··· PROVIDED INFORMATION ···

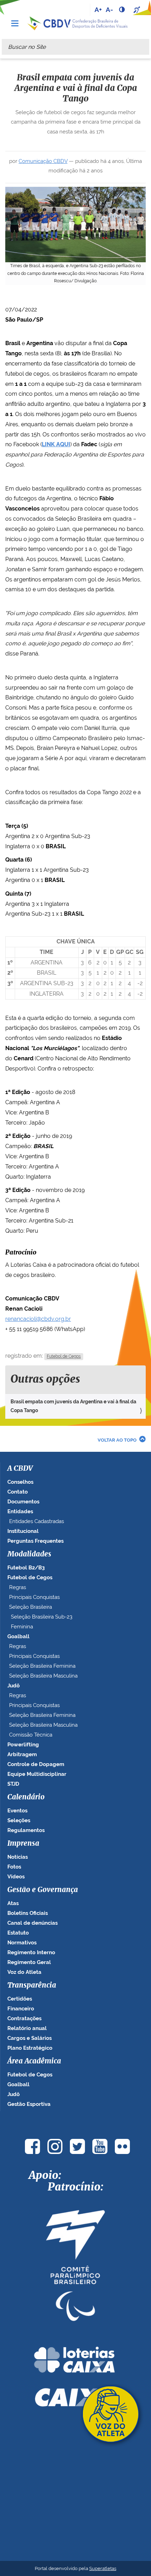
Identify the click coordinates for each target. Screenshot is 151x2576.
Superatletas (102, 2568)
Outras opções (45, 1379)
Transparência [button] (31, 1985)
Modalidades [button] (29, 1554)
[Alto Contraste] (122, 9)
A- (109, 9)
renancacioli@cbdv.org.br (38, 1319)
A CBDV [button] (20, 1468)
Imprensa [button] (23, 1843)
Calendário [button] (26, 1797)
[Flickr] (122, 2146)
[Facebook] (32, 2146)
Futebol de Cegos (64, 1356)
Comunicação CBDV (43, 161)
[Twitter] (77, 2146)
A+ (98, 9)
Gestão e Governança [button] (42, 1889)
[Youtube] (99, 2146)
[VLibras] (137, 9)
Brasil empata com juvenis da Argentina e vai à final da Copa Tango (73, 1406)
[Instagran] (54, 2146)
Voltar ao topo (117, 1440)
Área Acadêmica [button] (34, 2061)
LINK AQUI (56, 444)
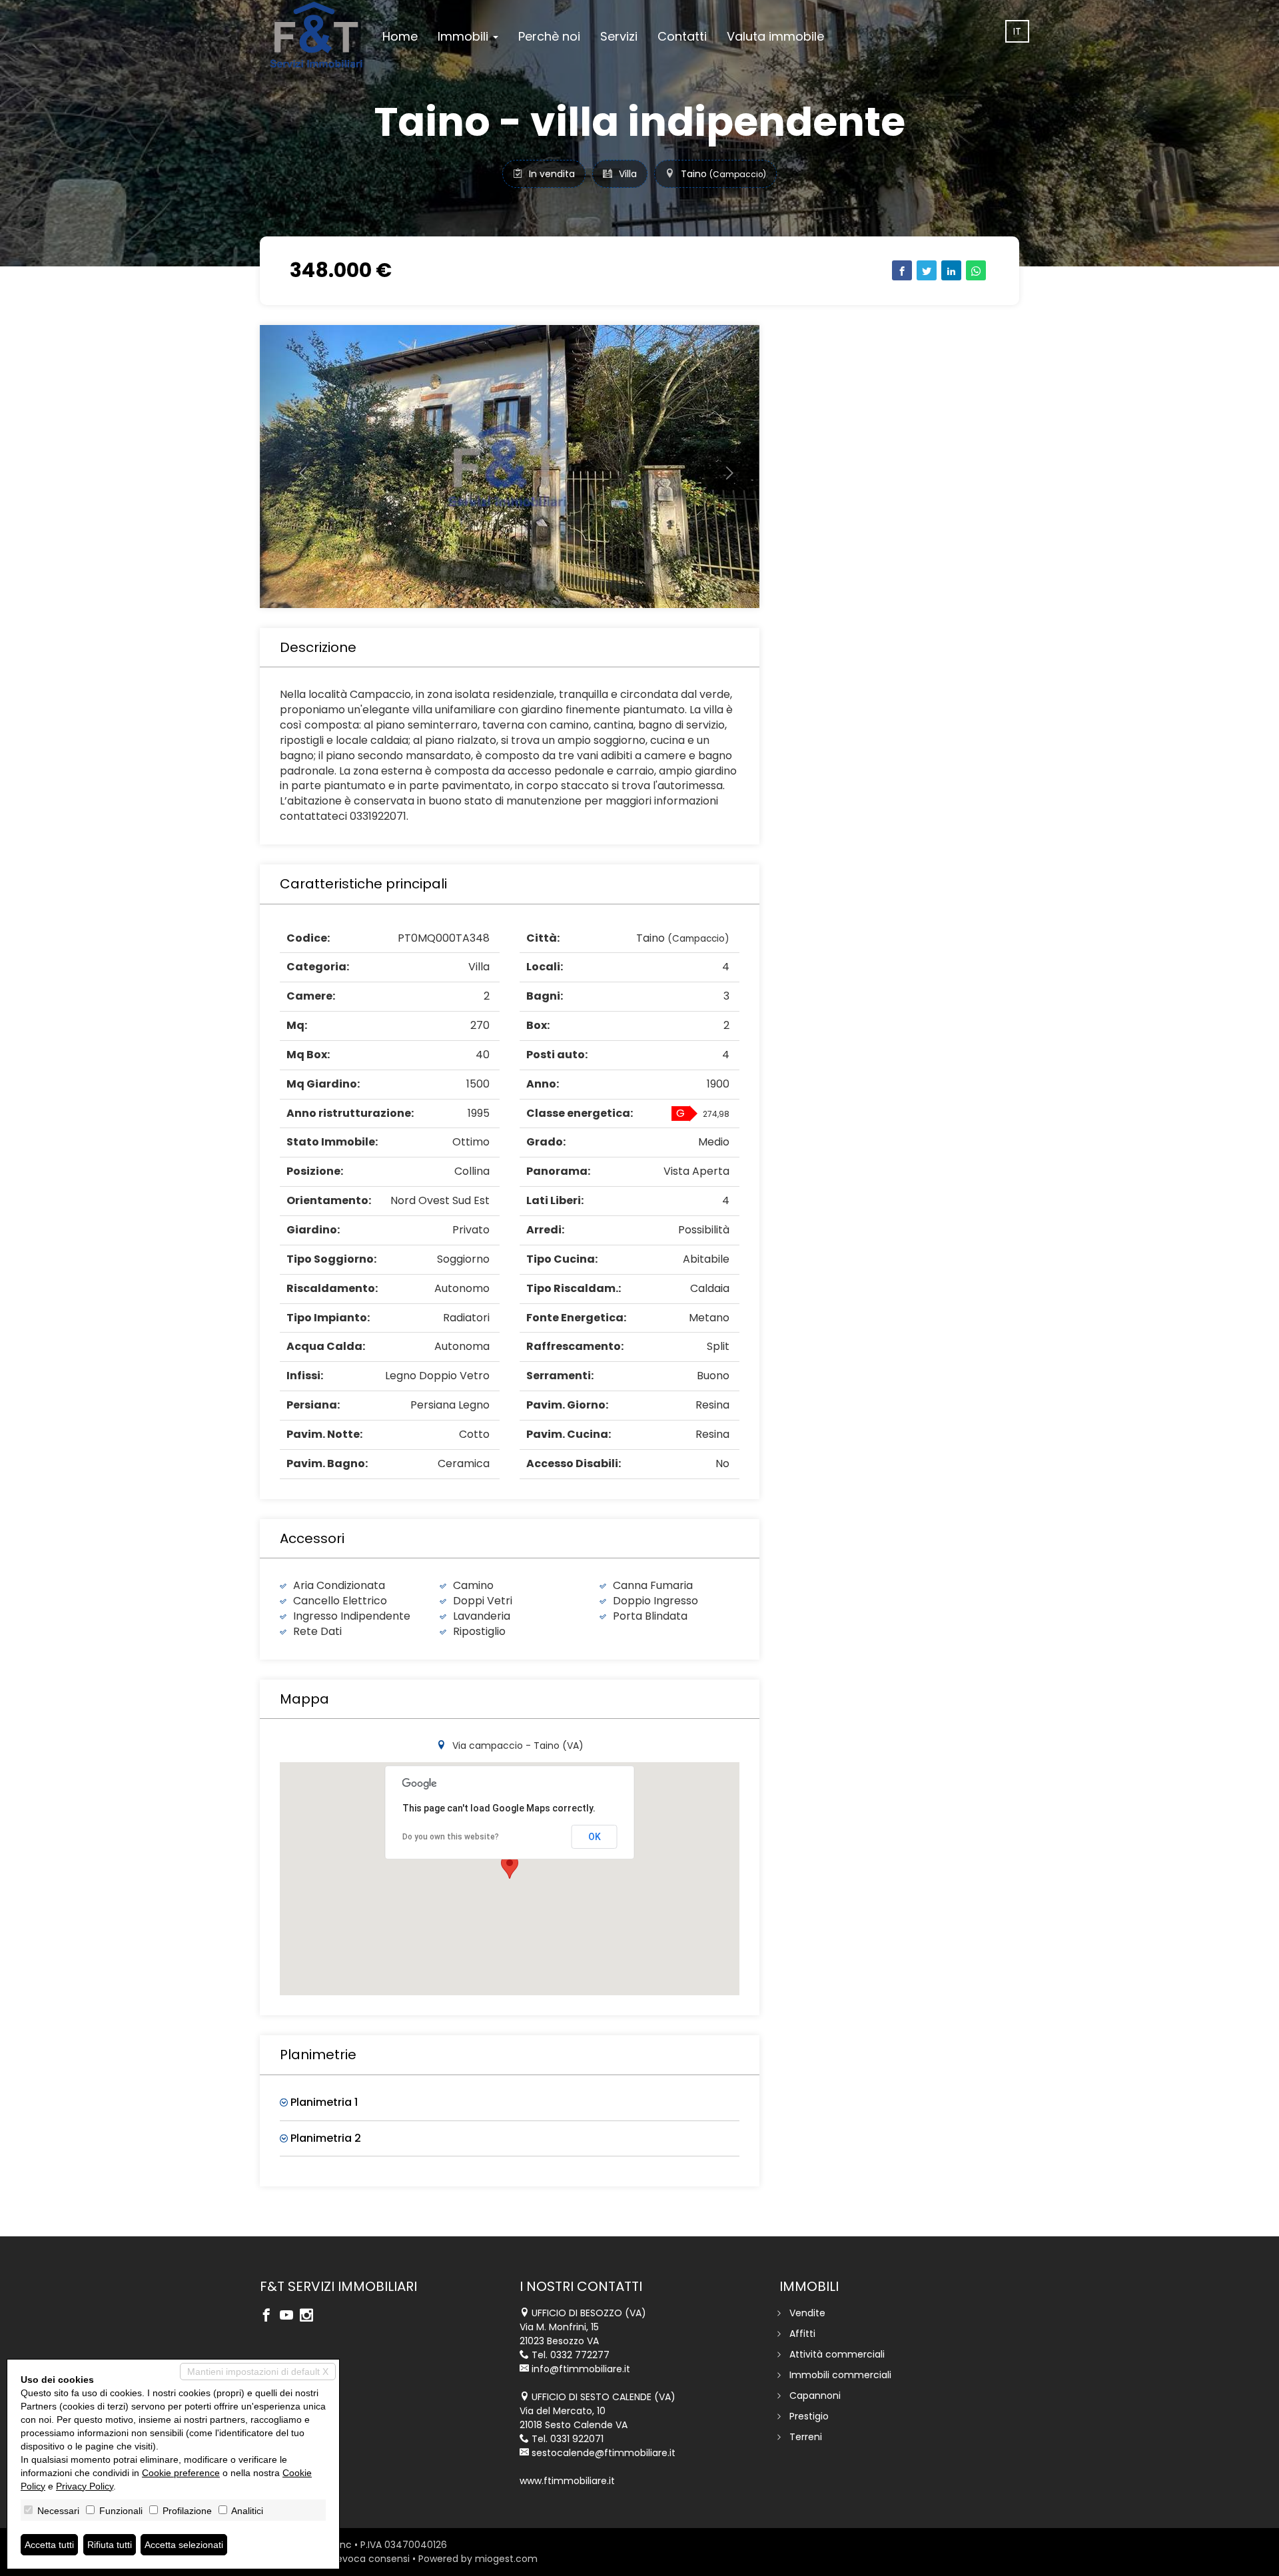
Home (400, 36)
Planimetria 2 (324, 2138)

···
··· PROVIDED INFORMATION ···

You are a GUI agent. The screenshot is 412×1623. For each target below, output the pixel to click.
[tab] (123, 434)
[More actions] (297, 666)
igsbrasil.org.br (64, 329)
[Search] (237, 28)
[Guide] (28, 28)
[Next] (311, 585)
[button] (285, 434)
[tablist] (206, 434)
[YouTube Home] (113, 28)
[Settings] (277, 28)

···

▶ _THE TASK_: Starting at the line above that holds "Gestão e Governança [button] (42, 1889)", return each line up to and including the one that holds "Planimetria 2 (324, 2138)", exactly as written, minus any pictures.

▶ _PROBLEM SOLUTION_:
Gestão e Governança [button] (42, 1889)
[Youtube] (99, 2146)
[VLibras] (137, 9)
Brasil empata com juvenis da Argentina e vai à final da Copa Tango (73, 1406)
[Instagran] (54, 2146)
Voltar ao topo (117, 1440)
Área Acadêmica [button] (34, 2061)
LINK AQUI (56, 444)
Home (400, 36)
Planimetria 2 (324, 2138)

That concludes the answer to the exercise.